DevSecOps is a practice that combines development (Dev), operations (Ops), and security (Sec) into a single workflow.
If DevOps focuses on automation and speeding up delivery, DevSecOps adds a mandatory layer of security to the process.

What Does a DevSecOps Engineer Do?

The main responsibility is to embed security into every stage of the CI/CD pipeline.
They ensure that code, infrastructure, and processes are secure and compliant.

Key Responsibilities:

  • Automating security checks inside CI/CD.
  • Running SAST, DAST, and SCA (code, application, and dependency scanning).
  • Managing secrets (Vault, KMS, Sealed Secrets).
  • Container security (image scanning, Kubernetes admission policies).
  • Incident monitoring and response.
  • Educating Dev and Ops teams on security best practices.

How DevSecOps Differs From Classic DevOps

  • DevOps → focuses on speed, stability, and automation.
  • DevSecOps → integrates security at every step, from code to production.
  • The mission of DevSecOps is to make security a part of automation, not a blocker to speed.

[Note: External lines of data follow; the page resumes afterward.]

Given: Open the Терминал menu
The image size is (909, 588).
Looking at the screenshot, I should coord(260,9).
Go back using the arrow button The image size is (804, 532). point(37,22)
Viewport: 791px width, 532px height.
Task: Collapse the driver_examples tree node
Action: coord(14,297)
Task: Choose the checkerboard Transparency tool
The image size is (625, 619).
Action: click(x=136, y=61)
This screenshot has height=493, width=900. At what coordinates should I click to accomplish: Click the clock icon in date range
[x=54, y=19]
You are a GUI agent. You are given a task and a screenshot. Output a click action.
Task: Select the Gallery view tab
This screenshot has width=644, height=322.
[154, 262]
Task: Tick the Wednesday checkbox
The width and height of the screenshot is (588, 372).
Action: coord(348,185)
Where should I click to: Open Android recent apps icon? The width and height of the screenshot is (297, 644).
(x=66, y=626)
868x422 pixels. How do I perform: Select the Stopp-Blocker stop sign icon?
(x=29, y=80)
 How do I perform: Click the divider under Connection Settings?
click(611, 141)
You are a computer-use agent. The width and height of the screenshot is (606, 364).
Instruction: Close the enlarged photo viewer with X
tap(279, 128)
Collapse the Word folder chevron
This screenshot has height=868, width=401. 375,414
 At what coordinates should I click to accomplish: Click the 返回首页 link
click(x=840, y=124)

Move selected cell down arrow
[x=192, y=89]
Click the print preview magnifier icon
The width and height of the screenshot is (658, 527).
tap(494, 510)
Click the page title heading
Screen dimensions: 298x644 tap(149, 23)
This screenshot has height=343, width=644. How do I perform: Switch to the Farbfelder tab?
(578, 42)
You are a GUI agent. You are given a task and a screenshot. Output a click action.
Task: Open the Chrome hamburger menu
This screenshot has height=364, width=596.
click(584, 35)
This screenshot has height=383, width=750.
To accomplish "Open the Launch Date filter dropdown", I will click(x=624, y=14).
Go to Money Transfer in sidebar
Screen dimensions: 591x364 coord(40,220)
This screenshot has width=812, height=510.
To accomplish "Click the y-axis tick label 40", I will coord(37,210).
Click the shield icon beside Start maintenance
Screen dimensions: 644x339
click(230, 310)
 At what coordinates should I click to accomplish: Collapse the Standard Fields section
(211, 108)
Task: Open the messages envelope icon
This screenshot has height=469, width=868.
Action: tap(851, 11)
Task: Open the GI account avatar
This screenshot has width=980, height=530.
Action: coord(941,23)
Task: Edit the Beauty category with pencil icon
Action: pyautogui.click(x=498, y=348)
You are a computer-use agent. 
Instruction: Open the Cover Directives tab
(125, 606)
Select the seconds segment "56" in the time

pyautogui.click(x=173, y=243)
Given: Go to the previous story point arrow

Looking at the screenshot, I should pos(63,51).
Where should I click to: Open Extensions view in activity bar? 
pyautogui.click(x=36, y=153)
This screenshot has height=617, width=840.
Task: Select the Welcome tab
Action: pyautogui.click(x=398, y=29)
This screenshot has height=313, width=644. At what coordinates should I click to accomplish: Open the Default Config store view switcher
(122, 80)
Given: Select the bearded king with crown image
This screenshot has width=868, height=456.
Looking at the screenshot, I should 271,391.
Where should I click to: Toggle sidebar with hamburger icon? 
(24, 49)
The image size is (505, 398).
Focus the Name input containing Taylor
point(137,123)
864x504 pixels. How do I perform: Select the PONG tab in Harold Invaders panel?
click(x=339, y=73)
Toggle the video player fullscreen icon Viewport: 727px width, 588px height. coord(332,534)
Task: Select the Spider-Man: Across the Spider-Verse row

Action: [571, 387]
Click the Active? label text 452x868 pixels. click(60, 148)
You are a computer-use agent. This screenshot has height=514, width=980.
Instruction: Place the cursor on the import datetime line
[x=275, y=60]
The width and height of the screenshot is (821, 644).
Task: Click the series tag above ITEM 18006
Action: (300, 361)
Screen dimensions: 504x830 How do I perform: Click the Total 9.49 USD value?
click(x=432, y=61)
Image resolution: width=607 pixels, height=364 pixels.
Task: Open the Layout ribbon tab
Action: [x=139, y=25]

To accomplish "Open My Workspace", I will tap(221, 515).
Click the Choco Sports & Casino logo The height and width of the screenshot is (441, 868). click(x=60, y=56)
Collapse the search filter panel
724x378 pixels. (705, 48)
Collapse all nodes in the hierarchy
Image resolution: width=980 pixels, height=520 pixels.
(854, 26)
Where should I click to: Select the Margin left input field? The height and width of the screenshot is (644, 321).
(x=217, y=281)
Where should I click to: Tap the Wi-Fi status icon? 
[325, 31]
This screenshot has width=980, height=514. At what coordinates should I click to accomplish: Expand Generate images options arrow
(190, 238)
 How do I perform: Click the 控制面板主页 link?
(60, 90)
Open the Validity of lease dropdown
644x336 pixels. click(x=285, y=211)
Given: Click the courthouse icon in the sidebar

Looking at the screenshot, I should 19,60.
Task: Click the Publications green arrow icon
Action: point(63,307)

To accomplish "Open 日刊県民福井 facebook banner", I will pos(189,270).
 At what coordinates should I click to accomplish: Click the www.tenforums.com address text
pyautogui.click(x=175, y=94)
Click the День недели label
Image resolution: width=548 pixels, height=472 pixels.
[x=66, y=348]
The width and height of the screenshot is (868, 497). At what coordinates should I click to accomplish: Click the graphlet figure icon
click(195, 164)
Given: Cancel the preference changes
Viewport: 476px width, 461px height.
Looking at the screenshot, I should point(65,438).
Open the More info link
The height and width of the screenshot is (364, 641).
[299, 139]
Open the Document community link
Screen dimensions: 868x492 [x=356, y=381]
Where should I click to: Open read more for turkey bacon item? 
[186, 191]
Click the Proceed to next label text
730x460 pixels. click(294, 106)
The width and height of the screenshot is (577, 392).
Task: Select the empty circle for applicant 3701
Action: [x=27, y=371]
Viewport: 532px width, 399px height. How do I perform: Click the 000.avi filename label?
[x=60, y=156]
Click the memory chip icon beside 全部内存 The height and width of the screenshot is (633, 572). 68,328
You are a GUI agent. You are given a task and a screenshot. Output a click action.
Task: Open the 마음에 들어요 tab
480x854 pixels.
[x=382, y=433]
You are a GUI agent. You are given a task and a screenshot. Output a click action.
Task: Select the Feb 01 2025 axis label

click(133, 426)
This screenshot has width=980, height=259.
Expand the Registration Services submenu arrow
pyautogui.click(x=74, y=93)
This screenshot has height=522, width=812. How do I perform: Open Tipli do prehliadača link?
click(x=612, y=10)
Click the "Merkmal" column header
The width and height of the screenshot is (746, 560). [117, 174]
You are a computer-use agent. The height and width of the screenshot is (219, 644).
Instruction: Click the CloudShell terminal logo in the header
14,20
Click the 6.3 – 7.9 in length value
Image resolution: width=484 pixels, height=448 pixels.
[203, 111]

Example DevSecOps Practices in Action

  • Every commit triggers dependency scanning (e.g., Trivy, Snyk).
  • Before deploying, Kubernetes manifests are validated with OPA or Kyverno.
  • Secrets are managed via HashiCorp Vault instead of being stored in Git.
  • Only trusted container images from secure registries are deployed.

Why It Matters

  • Supply chain attacks are increasing.
  • A single vulnerable dependency can compromise the whole product.
  • The earlier you catch a security issue, the cheaper it is to fix.

Conclusion

DevSecOps is not just a role but a culture that unites developers, operations, and security experts.
The goal is to make security an integral part of software delivery, not something added at the last moment.